▶ Reading passage
# # # #

The changing nature of the Shackleton Traverse
We have completed the traverse, just under the wire of having to make the return passage to Port Stanley. A close-run thing. It is never good to leave a job undone with such a worthwhile objective to hand. After weeks of being on standby to sail around to King Haakon Bay we finally had a forecast for three days of reasonable weather after four horrendous days being blown about on anchor at Right Whale Bay with no visibility to speak of.
To begin this journey, to my way of thinking, you need a window of three days to comfortably get stuck in and committed. Day one was a predawn start from Right Whale Bay, taking five hours to slip through Bird Sound and enter King Haakon, dropping anchor near Cave Cove, a tiny indent almost hidden from view on Cape Rosa where Shackleton and his men first made landfall after leaving Elephant Island.
Cave Cove, the cave is on the right under the Swords of Damocles
This is where the story starts for us. We spent an hour ashore there inspecting the cave, which is nothing more than a miserable overhang, icy Swords of Damocles on guard overhead. Shackleton and his five companions heartily ate the wandering albatross chicks off the nest above the cove to regain their strength after their epic boat journey. Today there are no nests. The crew of Vinson was there in 2024 on the once in ten year wandering albatross survey for the government and we searched high and low all over the Cape.

# # # #

▶ Data provided

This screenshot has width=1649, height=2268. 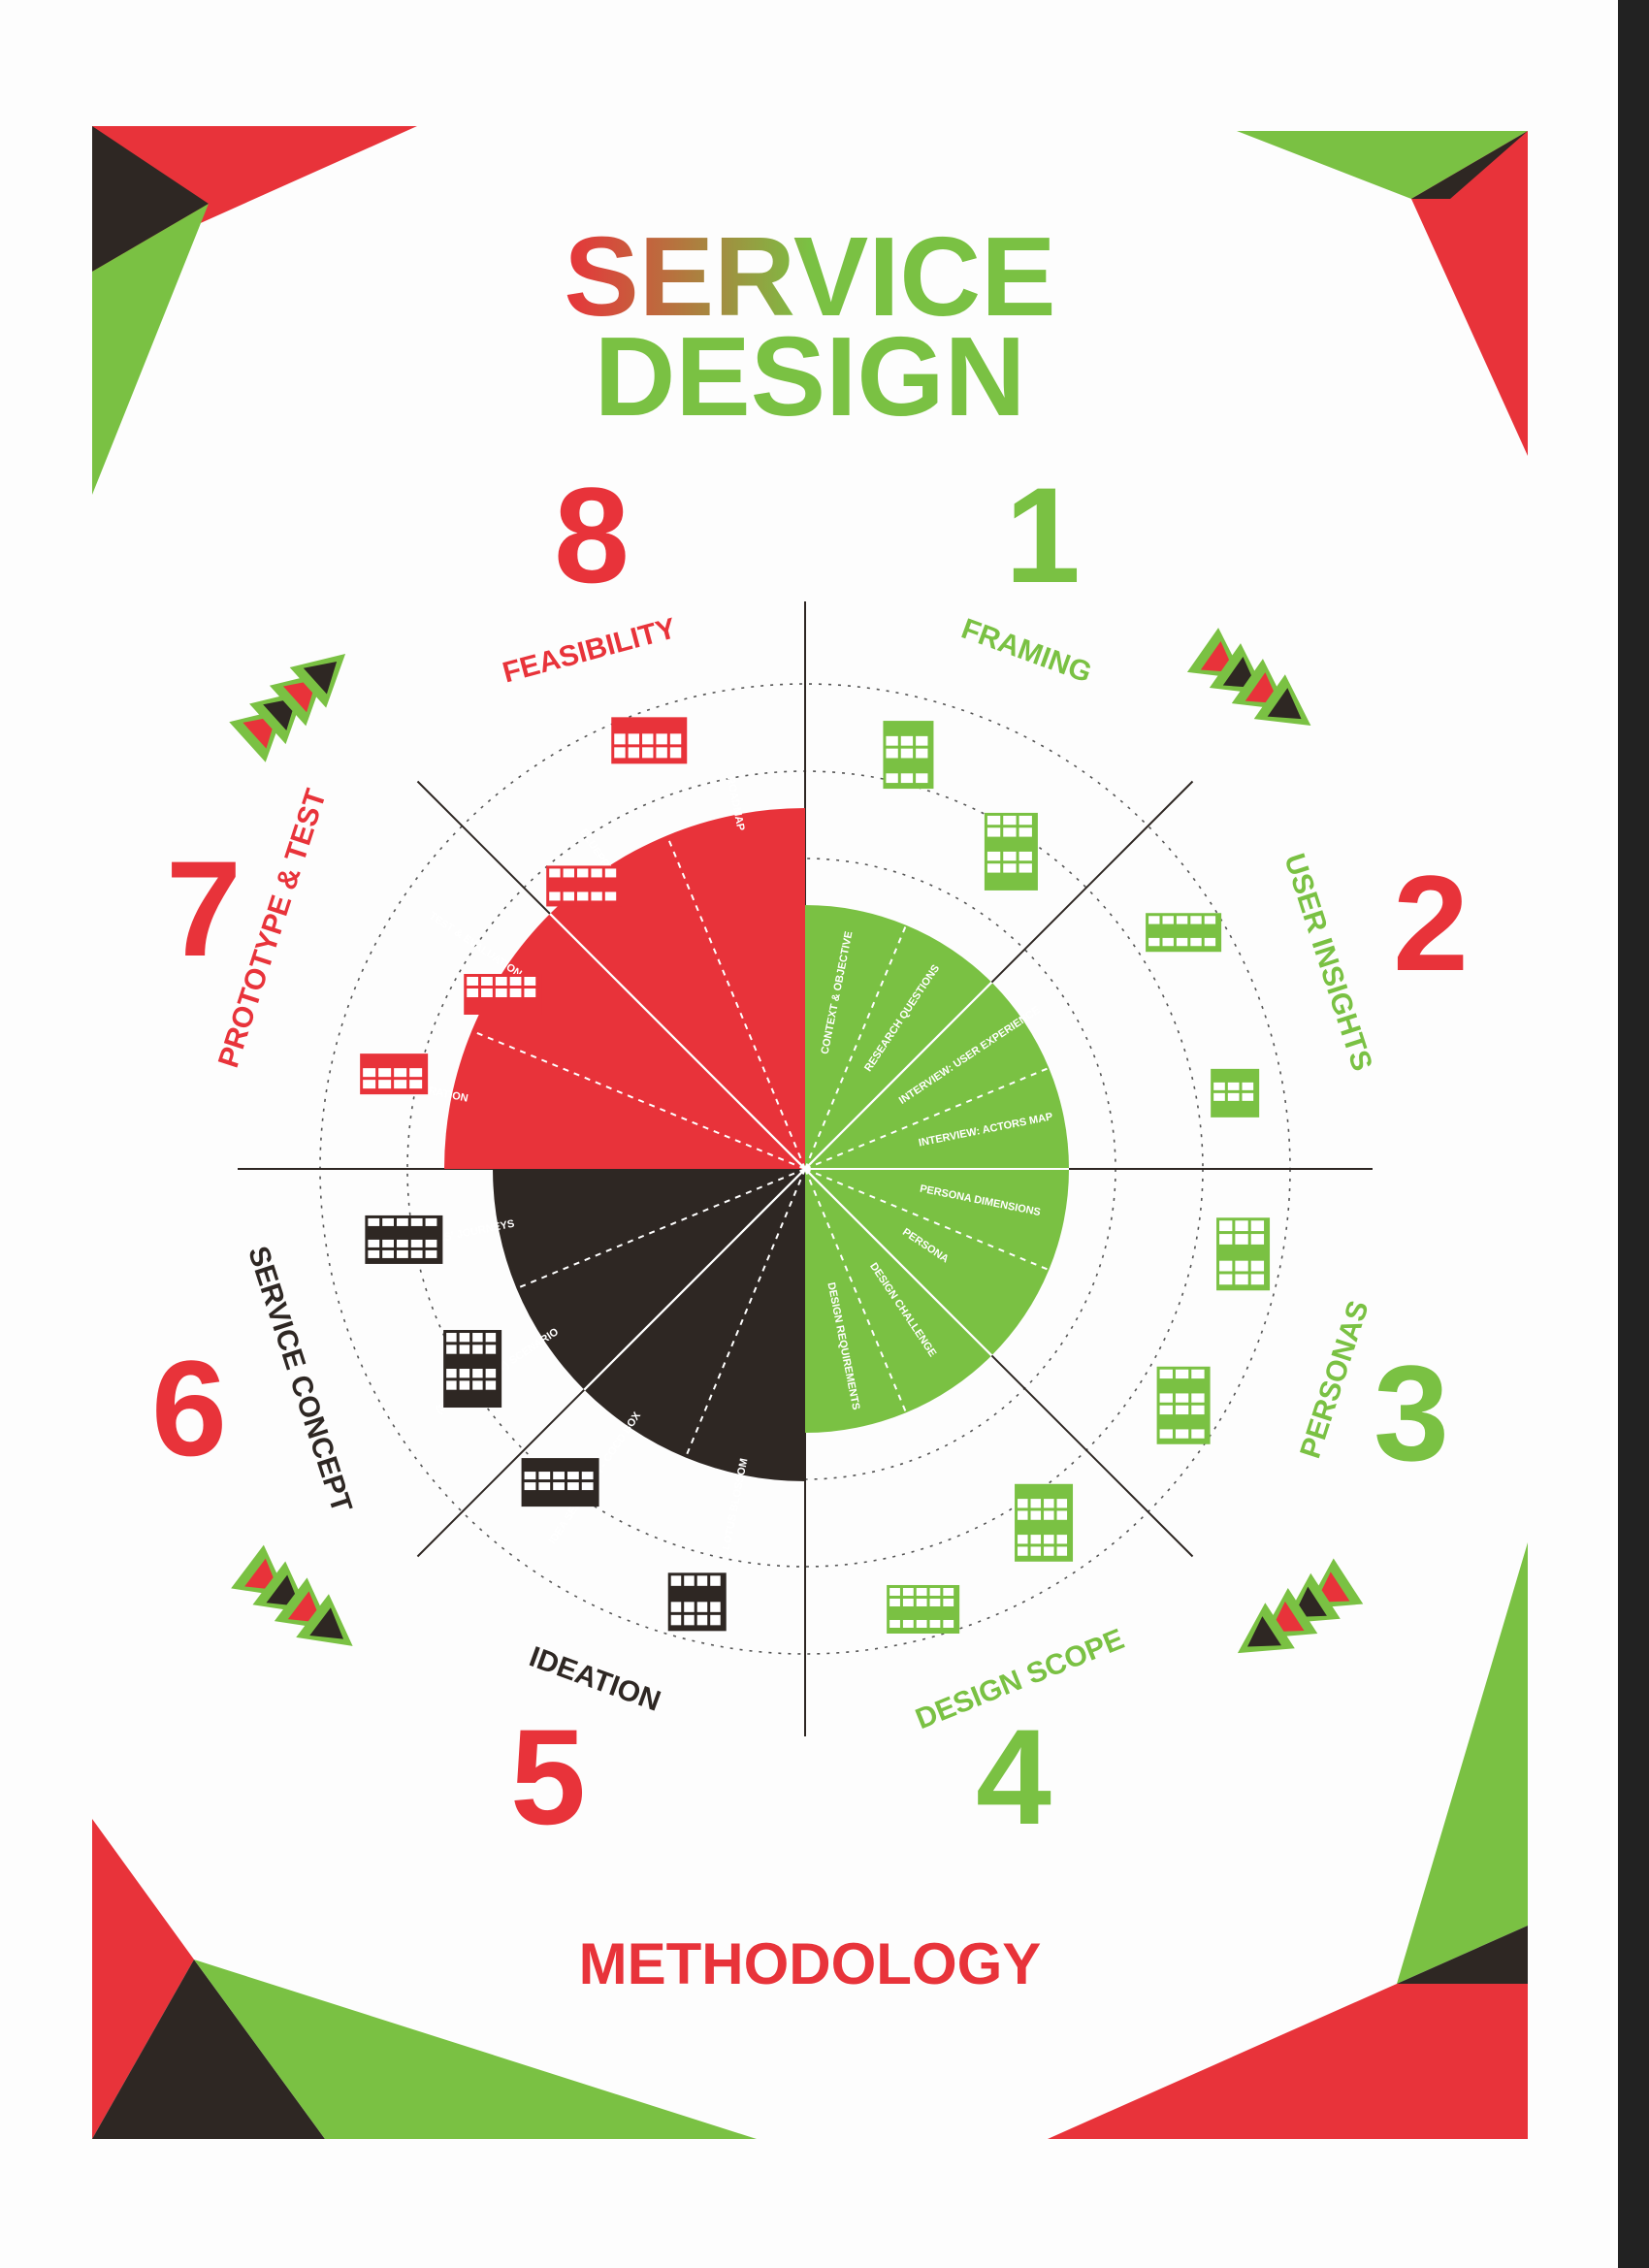 I want to click on phase-number-4: 4, so click(x=1013, y=1777).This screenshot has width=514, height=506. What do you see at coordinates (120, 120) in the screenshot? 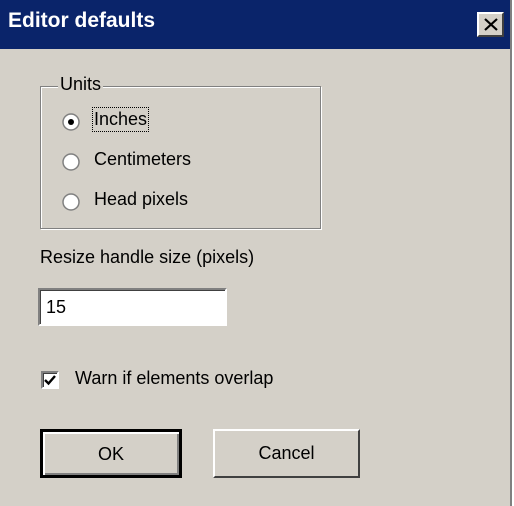
I see `radio-label-inches: Inches` at bounding box center [120, 120].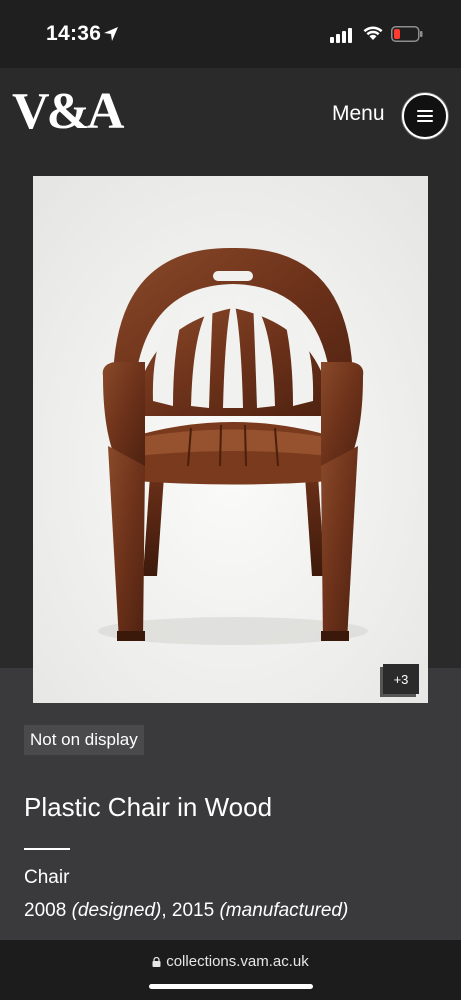 The height and width of the screenshot is (1000, 461). Describe the element at coordinates (230, 34) in the screenshot. I see `status-bar: 14:36` at that location.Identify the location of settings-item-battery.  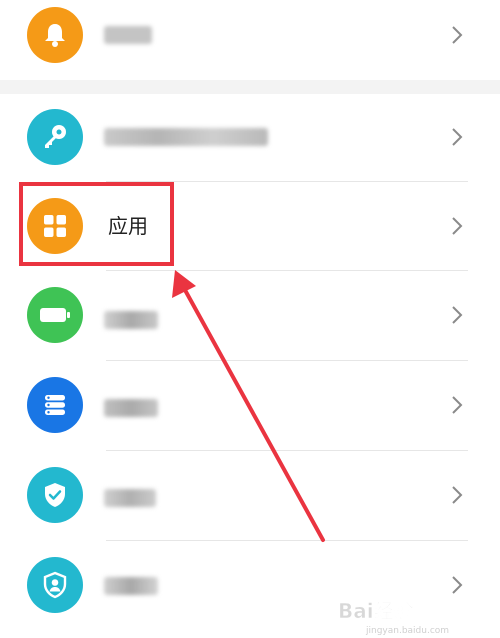
(250, 316).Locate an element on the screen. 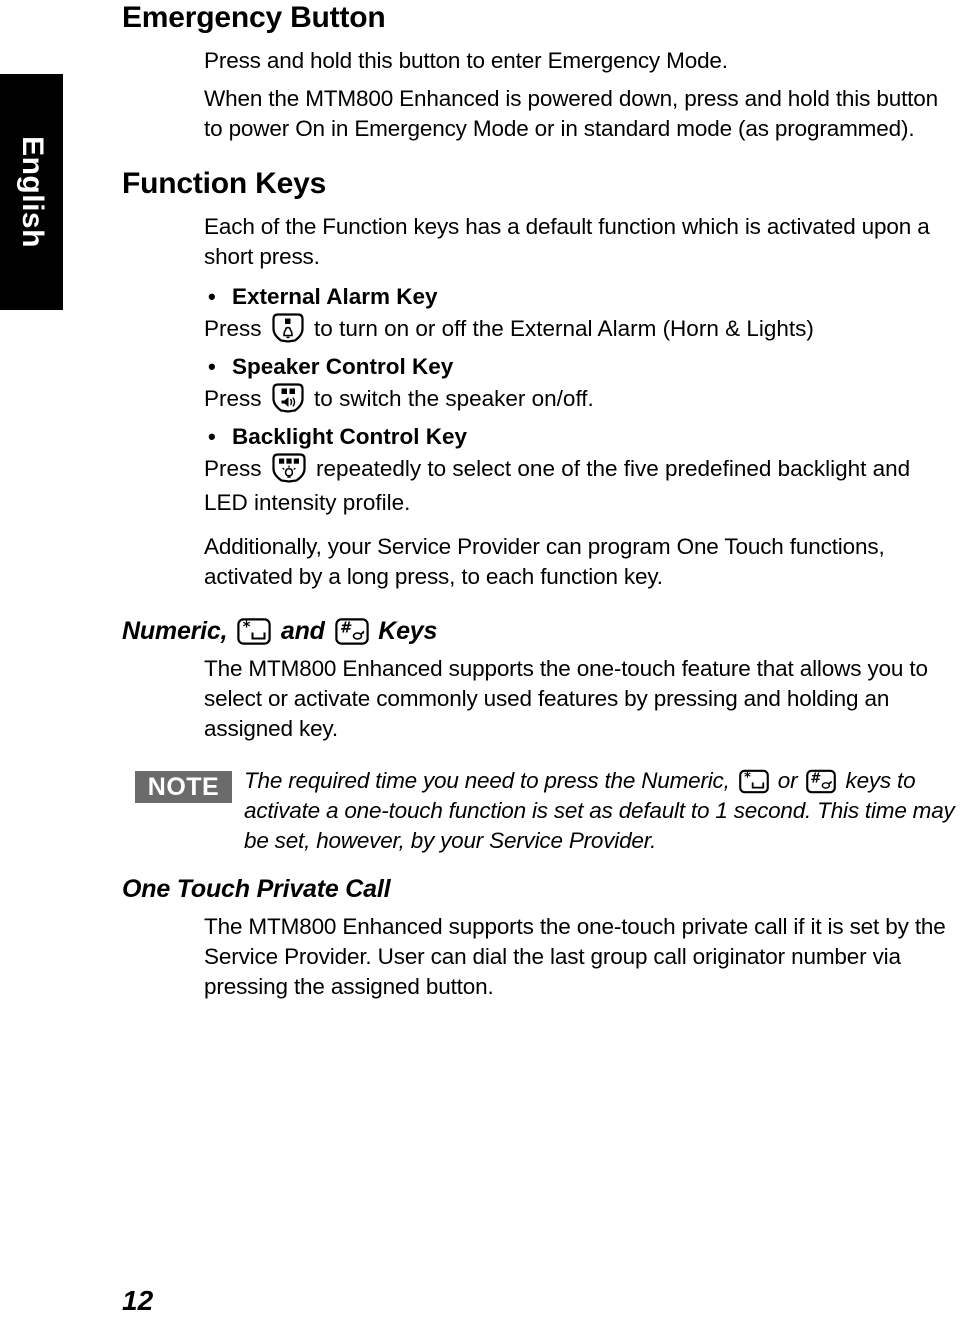  heading-numeric-keys: Numeric, * and # Keys is located at coordinates (541, 631).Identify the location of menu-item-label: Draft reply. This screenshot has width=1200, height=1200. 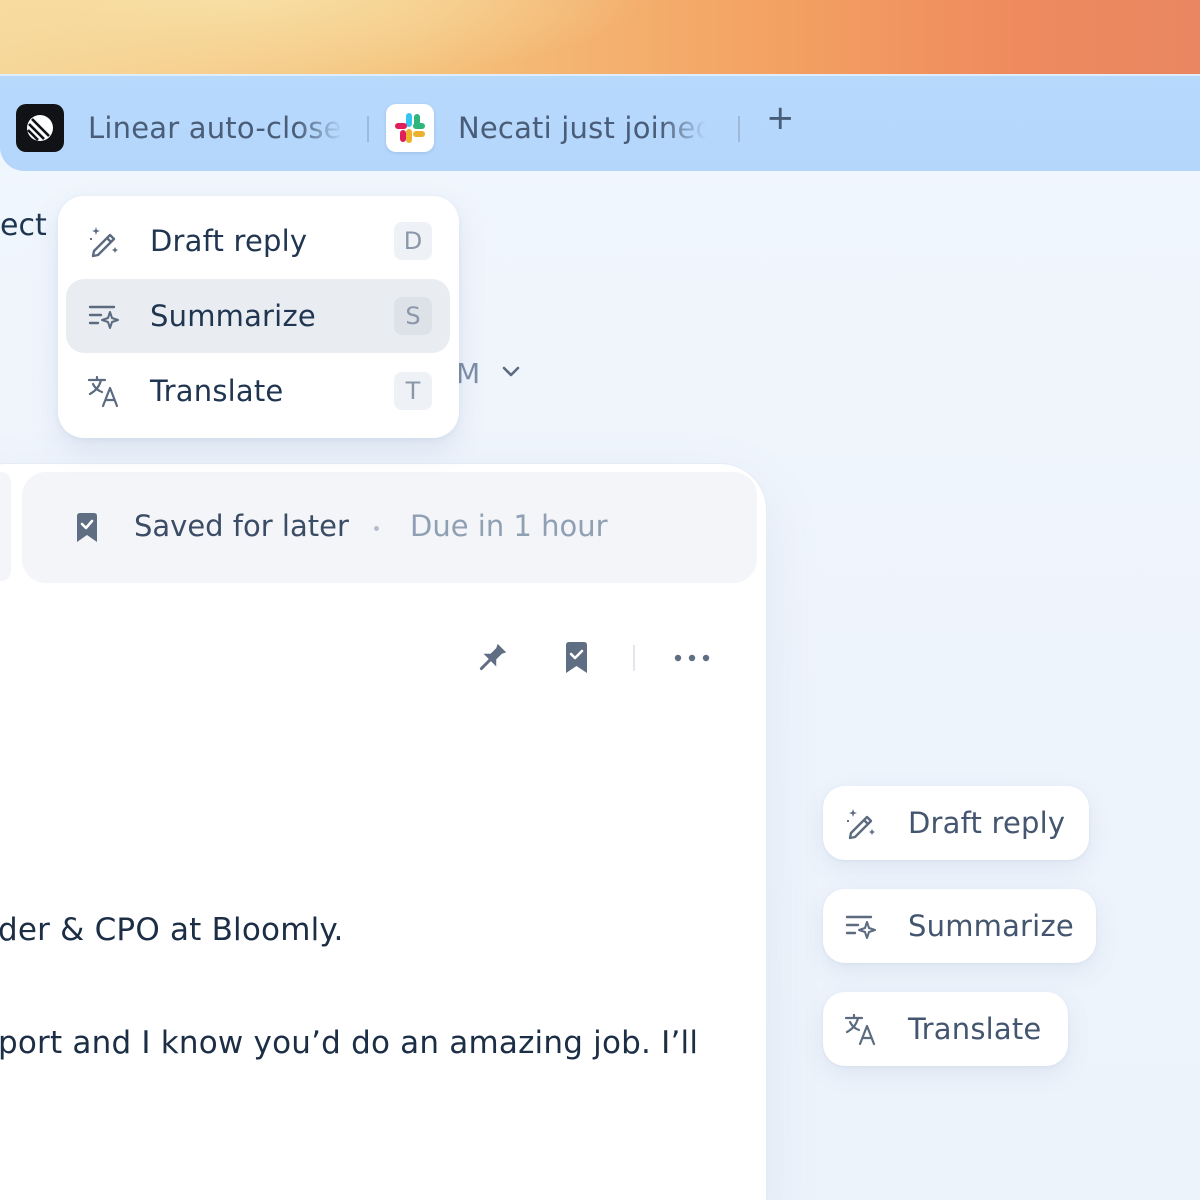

# # # #

▶ Exercise goal
Please copy the entire Shackleton Traverse post shown above, word for word.

▶ Task answer
The changing nature of the Shackleton Traverse
We have completed the traverse, just under the wire of having to make the return passage to Port Stanley. A close-run thing. It is never good to leave a job undone with such a worthwhile objective to hand. After weeks of being on standby to sail around to King Haakon Bay we finally had a forecast for three days of reasonable weather after four horrendous days being blown about on anchor at Right Whale Bay with no visibility to speak of.
To begin this journey, to my way of thinking, you need a window of three days to comfortably get stuck in and committed. Day one was a predawn start from Right Whale Bay, taking five hours to slip through Bird Sound and enter King Haakon, dropping anchor near Cave Cove, a tiny indent almost hidden from view on Cape Rosa where Shackleton and his men first made landfall after leaving Elephant Island.
Cave Cove, the cave is on the right under the Swords of Damocles
This is where the story starts for us. We spent an hour ashore there inspecting the cave, which is nothing more than a miserable overhang, icy Swords of Damocles on guard overhead. Shackleton and his five companions heartily ate the wandering albatross chicks off the nest above the cove to regain their strength after their epic boat journey. Today there are no nests. The crew of Vinson was there in 2024 on the once in ten year wandering albatross survey for the government and we searched high and low all over the Cape.